Respectfully, if you are using those applications, you have far larger
issues to worry about than whether the underlying system can be owner
controlled -- you have zero control over the application layer and
(probably) the kernel and firmware due to the increasing DRM
requirements for those applications.

That being said, as POWER systems become more widespread I expect ports
of big name software to become available; at least software that already
had a Linux port.  For others, the best course of action is really to
somehow get development of the competing open source solution off the
ground and up to feature parity with the commercial offering(s) -- by
the time you get a vendor's attention with a multi-million dollar
proposition, you could just directly fund development of one of the open
source packages and bring it up to a high degree of polish.

 I myself am building an opteron server build but I also plan
> on taking you up on the upcoming offering.
> 
> The question is, what options are there for running x86 on power9? If
> there were a good performing emulation layer it would be great. Ive seen
> the qemu demo and it doesnt seem to be on par with normal
> virtualizations.
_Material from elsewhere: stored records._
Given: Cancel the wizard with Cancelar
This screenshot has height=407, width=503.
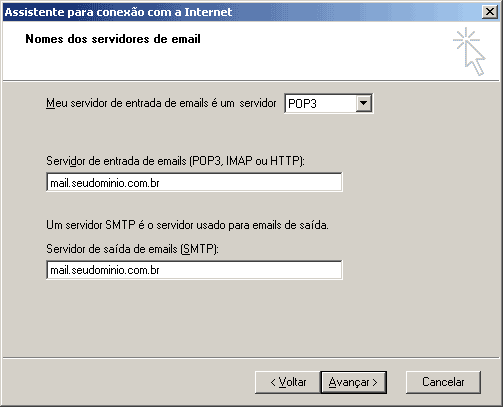Looking at the screenshot, I should coord(443,382).
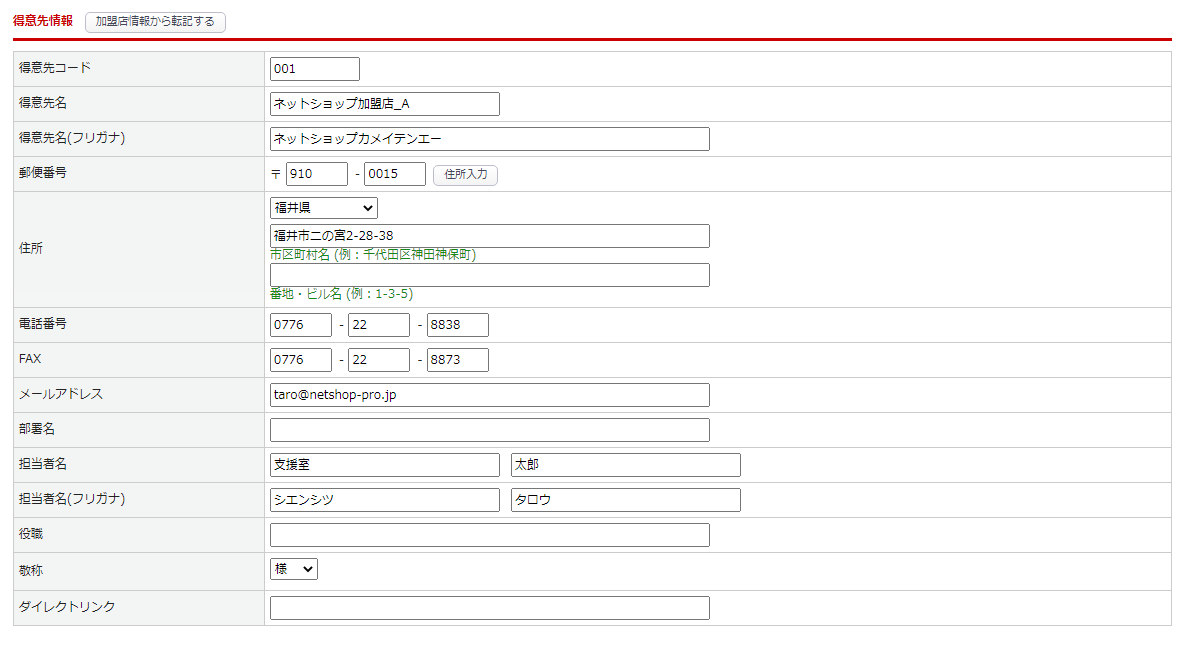Image resolution: width=1185 pixels, height=645 pixels.
Task: Select the last 電話番号 field 8838
Action: (x=457, y=325)
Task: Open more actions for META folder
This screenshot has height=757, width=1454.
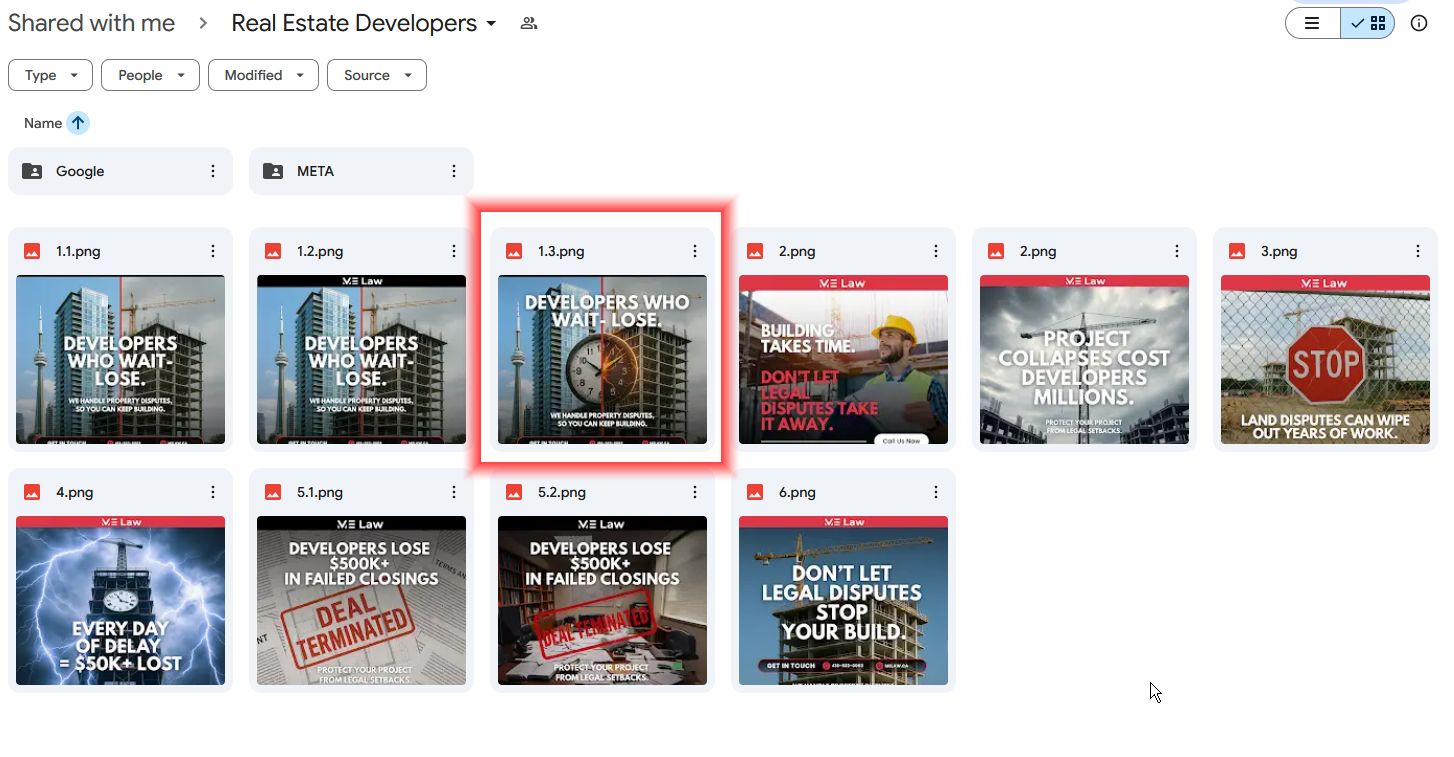Action: [x=453, y=172]
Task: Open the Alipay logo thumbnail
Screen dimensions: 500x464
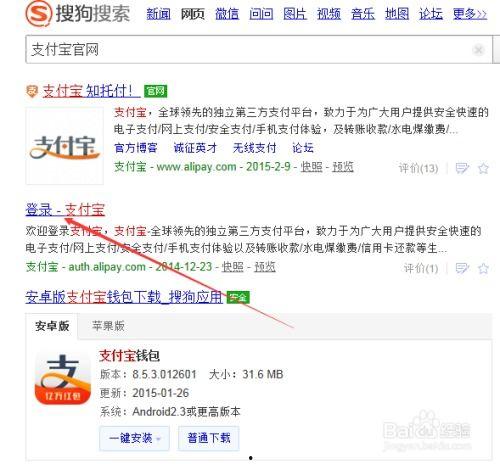Action: (x=64, y=146)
Ive heard of hardware assisted emulation but I dont
> believe power9 chips will have that?

POWER has had hardware virtualization extensions since at *least*
POWER7, and IIRC significantly before that.  However, they help POWER
run on POWER, and do not directly help x86 run on POWER.

The biggest issue with QEMU cross-arch emulation for heavy-duty apps is
really the fact that there is no direct mapping of vector instructions.
 If someone could invest the $$$ needed to make that happen, x86 apps
could run with only a several time slowdown versus the hundredfold or
more slowdown due to guest vector instructions being serialised on the
host platform.  There are a few demos from some Chinese researchers
exploring this idea (x86-->ARM), and the results are very impressive.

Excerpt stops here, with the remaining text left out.